DELINEATE — Addressing the Sukumaran-Knowles Oversplitting

Goal: Test whether candidate lineages from BPP represent fully-formed species OR incomplete-speciation structure (Sukumaran 2021).

Approach: Provide DELINEATE with a guide tree of population lineages and a hypothesis about which are species. The output: probability that each population lineage is a true species vs an incipient lineage. THE post-2021 best practice complement to BPP.

# DELINEATE (https://github.com/jsukumaran/delineate)
# Python tool
pip install delineate

# Configure delineate input
# - guide tree: rooted Newick with population lineages as tips
# - constraint file: which tips are confirmed species, which to test
delineate-estimate partitions \
    --tree-file population_lineage_tree.nwk \
    --config-file delineate_config.json \
    --output-prefix delineate_run

# Output: probability that each lineage is a species
# Use ALONGSIDE BPP; do not claim species from BPP alone post-2021

Dsuite — Introgression vs Incomplete Lineage Sorting

Goal: Test for introgression before claiming sister-species relationships, distinguishing admixture from ILS.

Approach: Compute D-statistic (ABBA-BABA), f4-ratio (admixture fraction), and f-branch (Malinsky 2021 Mol Ecol Resour 21:584-595) on a VCF with population assignments.
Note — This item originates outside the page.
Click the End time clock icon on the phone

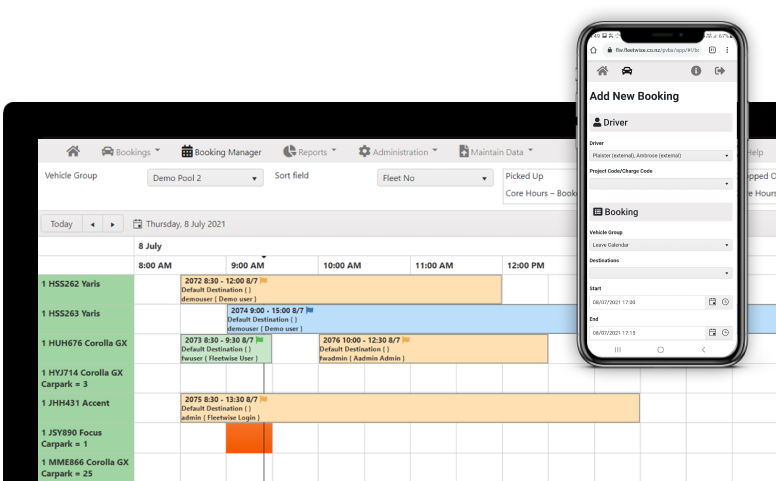point(725,331)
Non-zero D indicates introgression between H3 and one of H1/H2.

# Dsuite (https://github.com/millanek/Dsuite)
# Sets file: 3 columns (sample_id, population/species, optional outgroup tag)
# Tree file: Newick with population names matching the sets file

# All-trio D-statistic
Dsuite Dtrios -t species_tree.nwk sets.txt input.vcf.gz

# F-branch decomposition (more interpretable than raw D)
Dsuite Fbranch species_tree.nwk Dtrios_output_tree.txt > fbranch.txt

# Plot f-branch matrix
dtools.py fbranch.txt species_tree.nwk

# D > 0 with |Z| > 3: significant ABBA-BABA imbalance -> introgression
# f4-ratio gives the admixture fraction estimate

Per-Method Failure Modes

MSC delimitation oversplits population structure as species

Trigger: Running BPP, BFD*, or other multispecies-coalescent methods on data with within-species substructure (isolated demes), then claiming the delimited lineages are species.

Mechanism: The MSC model treats every panmictic population as a "species" in its parameterization (Sukumaran & Knowles 2017). When applied to data with population substructure, MSC partitions that structure into "species."
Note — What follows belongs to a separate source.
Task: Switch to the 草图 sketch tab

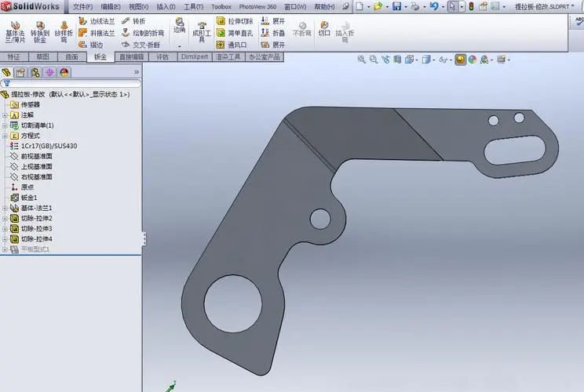Action: click(43, 56)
Symptom: Many "species" delimited; each with low sample size; lineages defined by geography rather than morphology; BPP posterior support is high but biological reality is unclear.

Fix: Run DELINEATE (Sukumaran 2021) on the BPP output to test which lineages have completed speciation. Validate via integrative taxonomy (Padial 2010): require congruence across genetic + morphological + ecological evidence before publishing species.

ABGD/ASAP forced to partition data without a barcoding gap

Trigger: Reporting "best partition" from ABGD or ASAP when the pairwise distance histogram is unimodal (no gap).

Mechanism: ABGD and ASAP detect a gap in the pairwise-distance distribution that separates intra- from inter-specific divergences. Meyer & Paulay 2005 PLoS Biol 3:e422 demonstrated the gap is frequently absent.

Symptom: Distance histogram is unimodal (no clear bimodality); ASAP partitions have similar scores across many K values; ABGD priors disagree.

Fix: Inspect the distance histogram first; if no clear gap, do NOT report ASAP/ABGD results as definitive; integrate other lines of evidence.

bPTP oversplit on populations with strong substructure

Trigger: Running bPTP on a tree where the same biological species has multiple isolated demes contributing genetic structure.

Mechanism: bPTP detects branching-rate shifts as species boundaries; isolated demes within a species show coalescent-rate branching that bPTP partitions as separate species.

Symptom: More bPTP species than morphologically recognized; species correspond to geographic regions.

Fix: Cross-check with ASAP (more conservative) and with mPTP at multi-rate option; treat bPTP/mPTP as preliminary; require congruence with other lines of evidence.

BPP with default theta and tau priors

Trigger: Running BPP without calibrating priors to the data; using priors copied from a primate/mammal example file.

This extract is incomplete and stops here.